Also lief ich nach draußen und besorgte mir die Sachen. Es war wirklich alles andere als warm! Dann ging ich wieder hinein, um mich zu verabschieden. Julian war schon dabei, aber seine Runde fiel auch deutlich größer aus als meine. Ich sah Mats als erste und lief schnell zu ihm.
"Sag Cathy danke von mir. Ich bring die Sachen morgen vorbei!" Mats lächelte und umarmte mich. Ich drückte ihm einen Kuss auf die Wange und bedankte mich noch einmal für alles. Anschließend bedankte ich mich beim Gastgeber und lief dann zu Julian.
"Es wurde auch mal Zeit mit euch beiden!", meinte Bene und lächelte aufrichtig.
"Machs gut, Jules. Bis bald, Larissa", rief Leon zu uns rüber und verschwand in der Menge. Schließlich verließen wir das Haus und wir waren alleine. Ganz entspannt liefen wir los. Es war zwar relativ weit, aber das bedeutete umso mehr Zeit mit Julian alleine.
"Es ist irre kalt!", meinte Julian schon nach einigen Metern.
"Kannst du nicht noch zurücklaufen und Manu um eine Jacke bitten?" Ich blieb stehen. "Geh schnell! Ich warte hier."
"Na gut... bin gleich wieder da." Und schon rannte er zurück. Und plötzlich wurde es mir unheimlich. Alles war totenstill, nachdem Julians Laufschritte verklungen waren. Nicht einmal die Party konnte man hören, obwohl ich höchstens 100 Meter von Manus Haus entfernt war. Ich stand unter einer Straßenlaterne und schaute angestrengt ins Schwarz zu allen Seiten. Der Schatten da bewegte sich... nein das war nur Einbildung! Ich hörte ein Lachen, dabei war es gar nicht da. Ich begann zu zittern und bereute, Julian nicht gefolgt zu sein. Der Wind wurde kaum merklich stärker und ließ die Zweige neben mir erzittern. Ich zuckte erschrocken zusammen und quiekte auf. Beinahe ohrenbetäubend erklang plötzlich mein Handy - jetzt hatte mich jeder Serienkiller im Umkreis von 10 km gehört. Ich kramte nach meinem Handy und ließ es beinahe fallen, bevor ich das Gespräch annahm, ohne zu gucken, wer das überhaupt war.

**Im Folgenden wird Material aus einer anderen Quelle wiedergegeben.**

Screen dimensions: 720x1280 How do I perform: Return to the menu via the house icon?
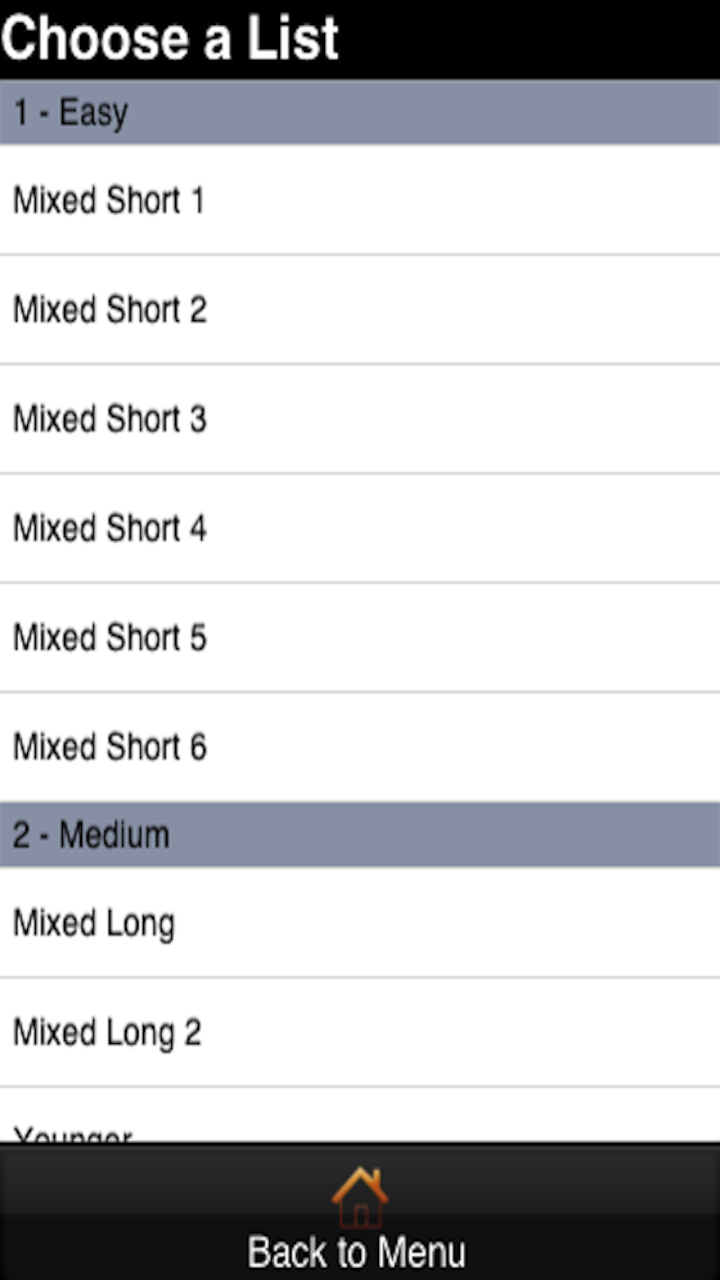(x=359, y=1196)
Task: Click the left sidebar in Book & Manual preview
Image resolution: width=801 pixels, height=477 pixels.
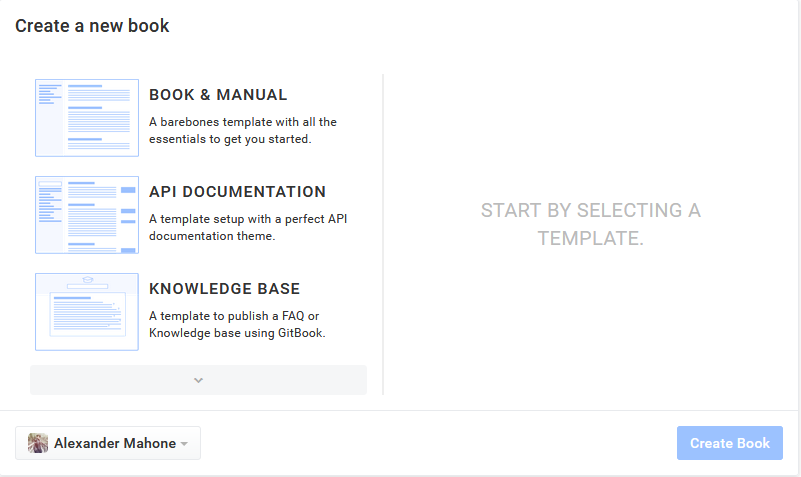Action: (49, 118)
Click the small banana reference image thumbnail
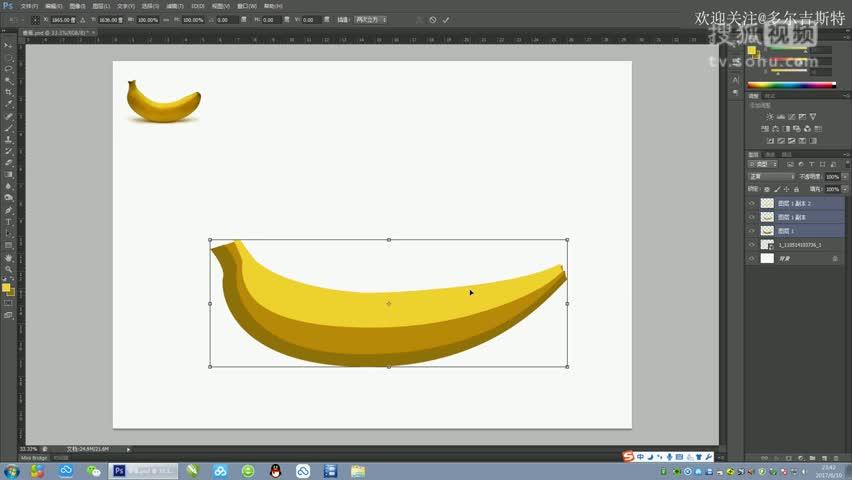Screen dimensions: 852x480 [x=163, y=101]
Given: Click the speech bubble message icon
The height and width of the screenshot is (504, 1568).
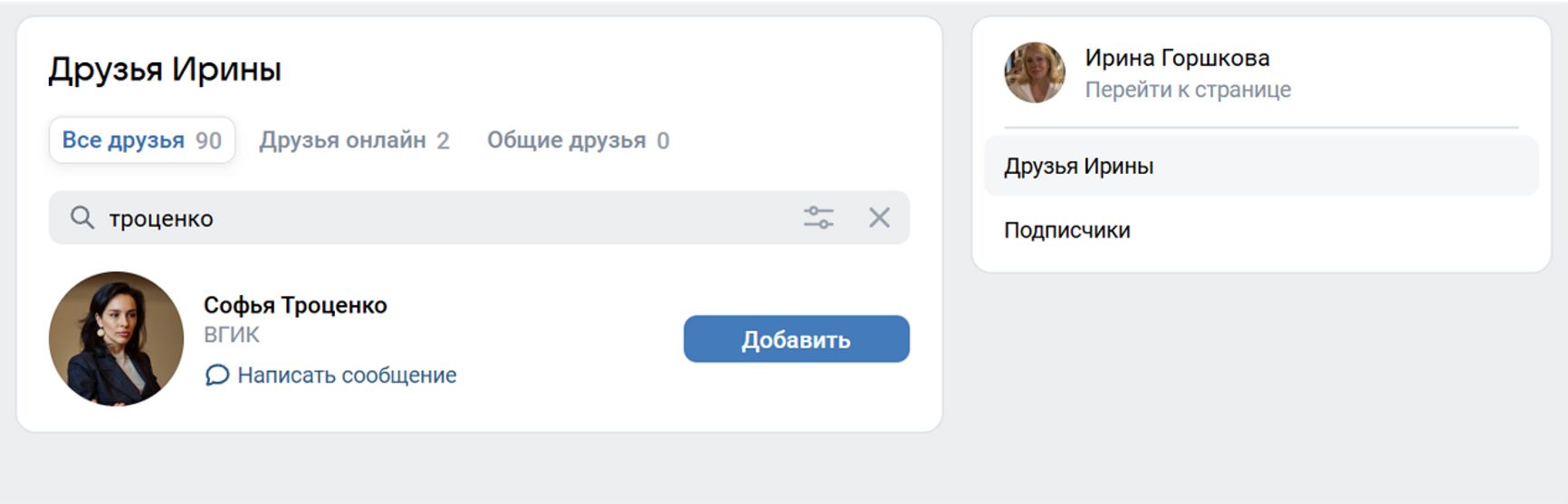Looking at the screenshot, I should click(216, 375).
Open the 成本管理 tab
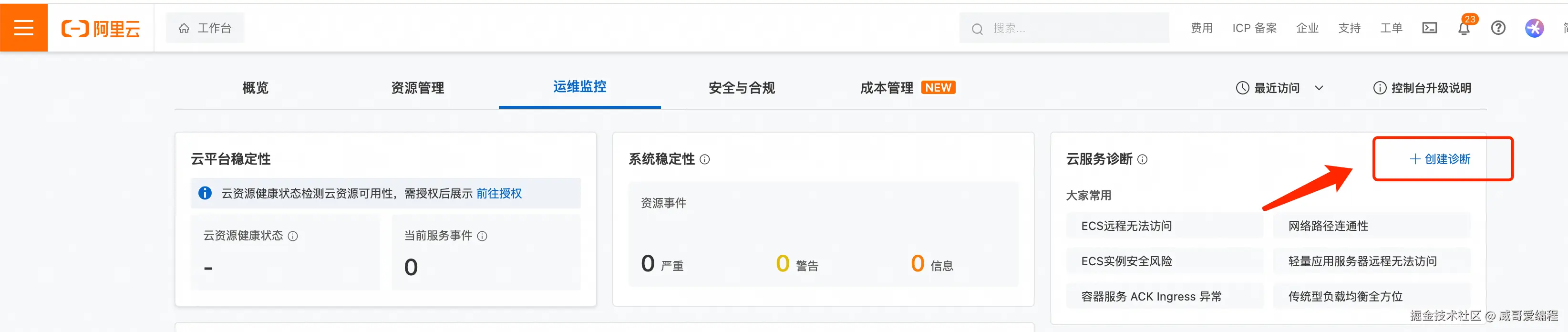The width and height of the screenshot is (1568, 332). pyautogui.click(x=886, y=88)
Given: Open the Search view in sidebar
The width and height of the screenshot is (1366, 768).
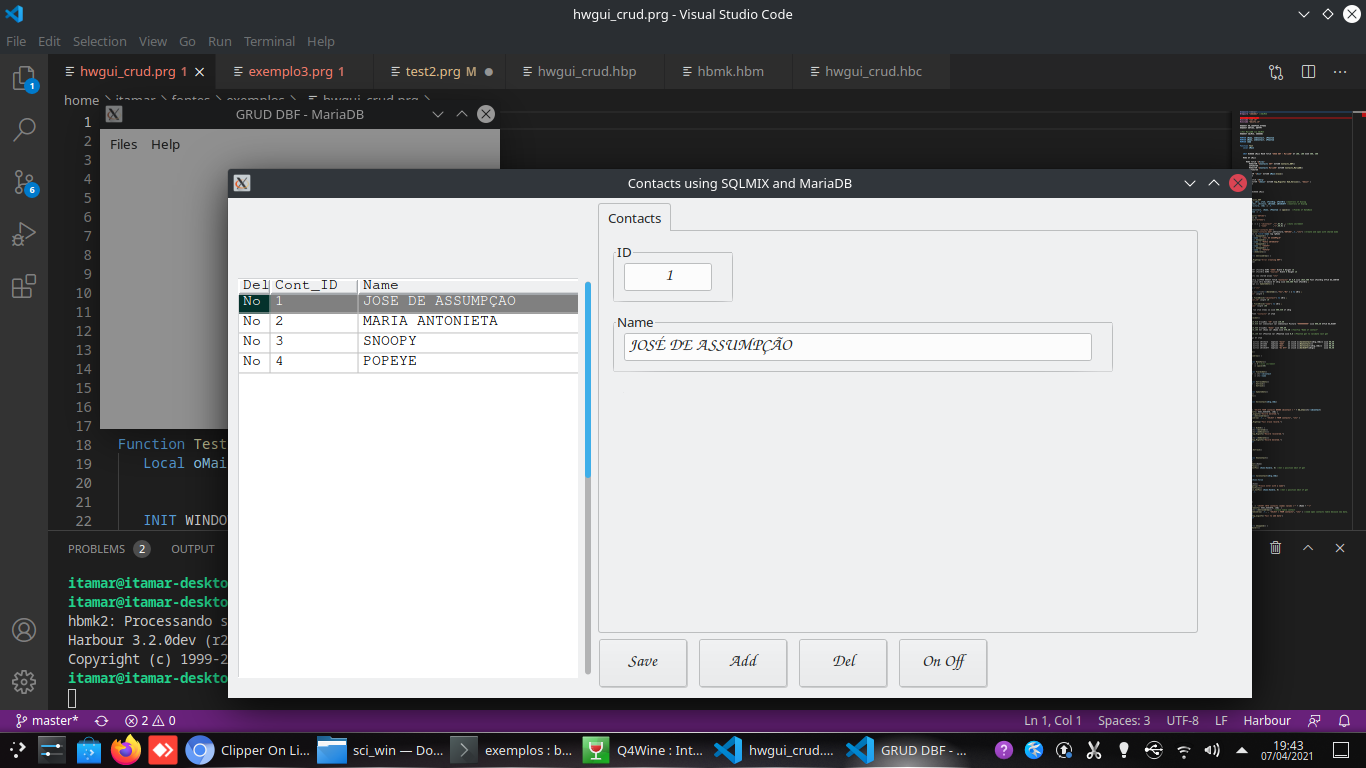Looking at the screenshot, I should coord(24,130).
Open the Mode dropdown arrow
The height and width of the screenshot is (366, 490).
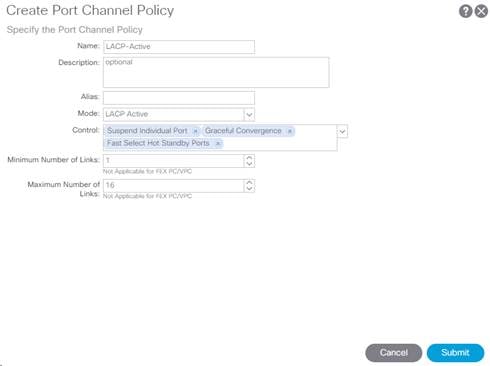249,115
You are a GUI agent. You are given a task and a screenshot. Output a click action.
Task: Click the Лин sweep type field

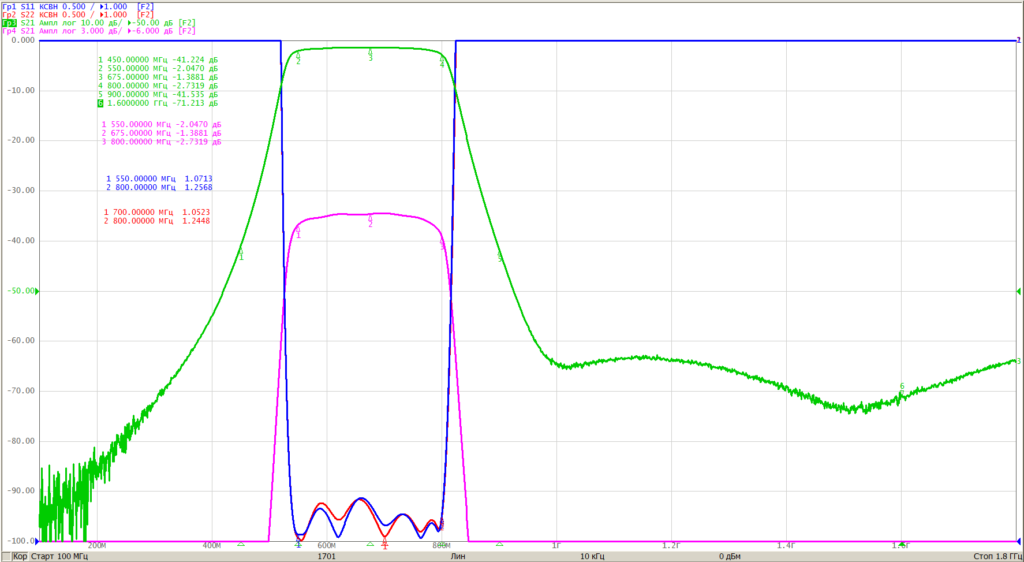[x=458, y=557]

"Hallo?!", fragte ich ängstlich.
"Larissa..." Ich erstarrte... mein Vater!
"Was willst du?", unterbrach ich ihn hart. Sofort war die Angst weg.
"Deine Mutter meldet sich nicht... ist alles okay?"
"Das du es überhaupt wagst, das zu fragen! Verschwinde aus unserem Leben! Für immer!" Ich legte auf. Und sofort war es wieder totenstill. Aber da war ein  Schatten hinter mir...
"Aaah!" Ich fuhr entsetzt herum und eine Gestalt kam auf mich zu. Erst als ich die starken Arme um meine Mitte erkannte, hörte ich auf, mich zu wehren und sackte erleichtert in mich zusammen. Er musste mich beinahe tragen, sonst wäre ich umgekippt.
"Ssssch... alles gut! Ich bin's, Süße!", flüsterte Julian beruhigend in mein Ohr. Eine ganze Weile blieben wir so stehen, bis ich mich beruhigt hatte, von ihm abließ und nach seiner Hand griff.
"Tschuldigung...", murmelte ich und kuschelte mich in Cathys Schal. Er lächelte und verschränkte unsere Finger miteinander. Dann wurde seine Mine ernst.
"Wer war das gerade?"
"Mein Vater..."
"Was...?"
"Lass gut sein, Julian. Ich will nicht darüber reden. Nicht jetzt und nicht hier." Ich zog ihn auf dem Gehweg weiter und wir verfielen in einen ruhigen Schlenderschritt.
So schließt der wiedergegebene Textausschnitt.